Wednesday, June 29, 2022

Person of the Week

Lynn Sadosky: Building on the Big Picture


Lynn Sadosky has seen bigger and bigger projects in her 10 years as North Haven’s director of Public Works. Photo by Nathan Hughart/The Courier

Lynn Sadosky has seen bigger and bigger projects in her 10 years as North Haven’s director of Public Works. (Photo by Nathan Hughart/The Courier)

After 10 years on the job, Director of Public Works Lynn Sadosky has seen all manner of projects come through her department. She says watching the town develop is one of the best parts of her job.

She began work on Jan. 12, 2009 when, she says, the town did not have as many big developments coming through.

She came to work with 14 years of experience in New York City’s Bureau of Water Supply, and soon after she arrived Lynn was overseeing all kinds of projects in North Haven from sidewalks to solar power.

“We did projects like playscapes. We put in the Clintonville Elementary playscape, we did a playscape for 3rd- to 5th graders over at Montowese,” Lynn says.

Many of these infrastructure projects were completed with the help of Small Town Economic Assistance Program (STEAP) grants awarded by the state. During her time with public works, Lynn says the state’s economic program has reduced the amount of aid they receive.

The challenge of managing a limited budget is one of the reasons she likes working in North Haven, however.

“I am an operations person,” Lynn says. “I love that end of things. I like the infrastructure.”

That’s the drive that got Lynn into public works in the first place. She earned a degree in engineering from Syracuse University and went from there.

“What’s fascinating to me is seeing the project get put out for design and specifications, getting it to a bid phase, and then watching it get built, then seeing how that project is used,” she says.

Seeing the new middle school go from construction to everyday use, for instance, is an exciting thing for her.

Lynn calls herself a “global thinker.” She considers the big picture of the future, a vision she says meshes well with town leadership.

“[First Selectman Mike Freda] is an economic driven individual...a big vision person,” she says. “I like movement, progress, vision, so we make a good team, he and I, for infrastructure.”

Public Works is at the front lines of North Haven’s development.

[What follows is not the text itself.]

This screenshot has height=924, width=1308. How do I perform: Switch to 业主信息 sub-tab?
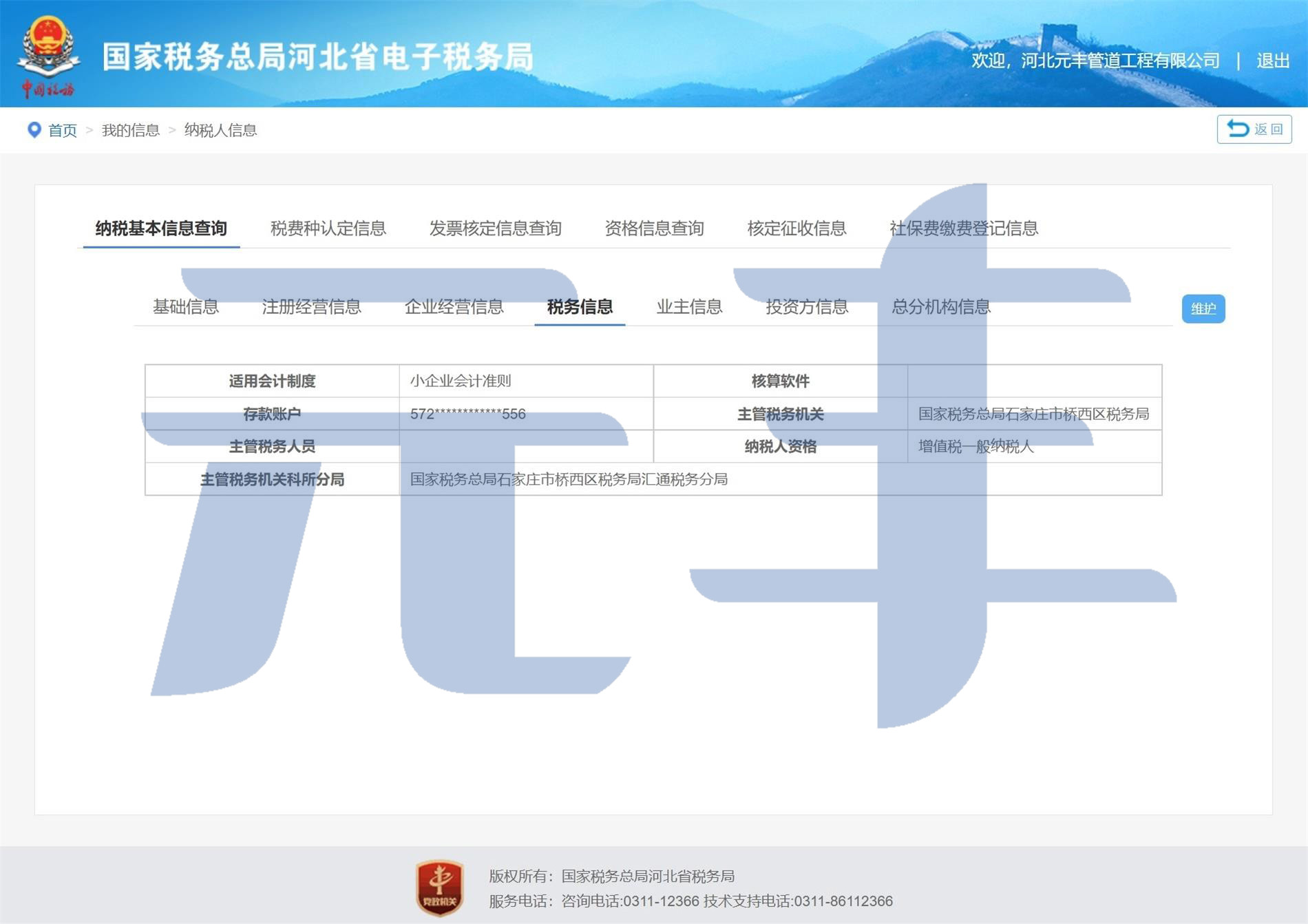[689, 307]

“We’re a part of the initial shaking hands, introductions, and why you want to come to North Haven, and getting it through the processes of approvals...into building, into construction,” Lynn says.

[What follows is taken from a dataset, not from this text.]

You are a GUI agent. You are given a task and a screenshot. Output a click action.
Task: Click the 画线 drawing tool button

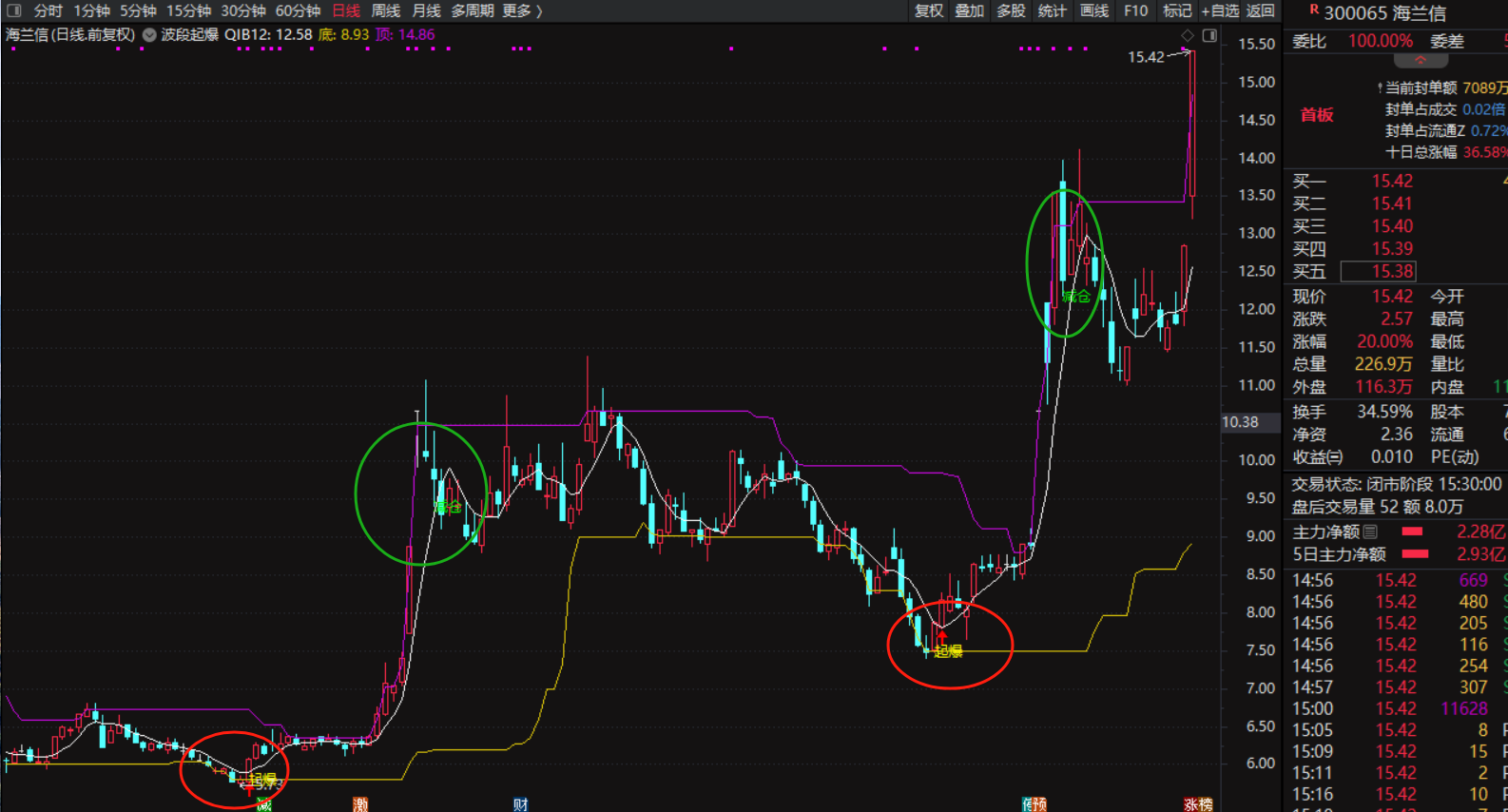1094,10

From her position, Lynn has seen the town change from projects as basic as new sidewalks to changes as drastic as the expansion of Quinnipiac University from a medium-sized school to a large one.

“Some of that is a vision that they had with [former president] Dr. [John] Lahey,” Lynn says. “Now there’s a new administration [Judy Olian] and she is just as global as he was...That’s what makes North Haven so successful in many ways.”

Lynn says that when she started in 2009, the department collected $175,000 a year in building permit fees, now it averages more than $1 million.

“That tells you how busy we are,” Lynn says. “We’ve gone from small everyday things like Amazon development.

“The hardest part about North Haven is you’re short staffed,” Lynn says. “You’re doing many, many things [wearing] many hats.”

That challenge is not unique to North Haven. With public works departments spanning projects from snow cleanup to planning and zoning, they’re always busy.

“I’ve always looked at us as a spider with many legs and without all the legs working together, we can’t move forward,” Lynn says. “I’m just a part of it...You can’t get things done without your staff.”

Most recently, the department has undertaken projects to put a new roof on the historical society building. Soon, the department will go forward with pouring the concrete for the new concessions building at the middle school and the rubber mat for the ADA-compliant Ridge Road playground.

Also coming up is the $13 million replacement of the Sackett Road bridge.

Another large ongoing project is an analysis of the town’s water outfalls to comply with 2017 Department of Energy & Environmental Protection regulations. This means sampling the water that drains from North Haven’s systems into natural bodies of water like the Quinnipiac River, countless streams, and, eventually, Long Island Sound.

North Haven has between 500 and 700 such outfalls to test.

“The goal of the whole program is to basically see our water quality increased and stop degradation if we can,” Lynn says. “I think it’s improved quite a bit since the years that we’ve been here.”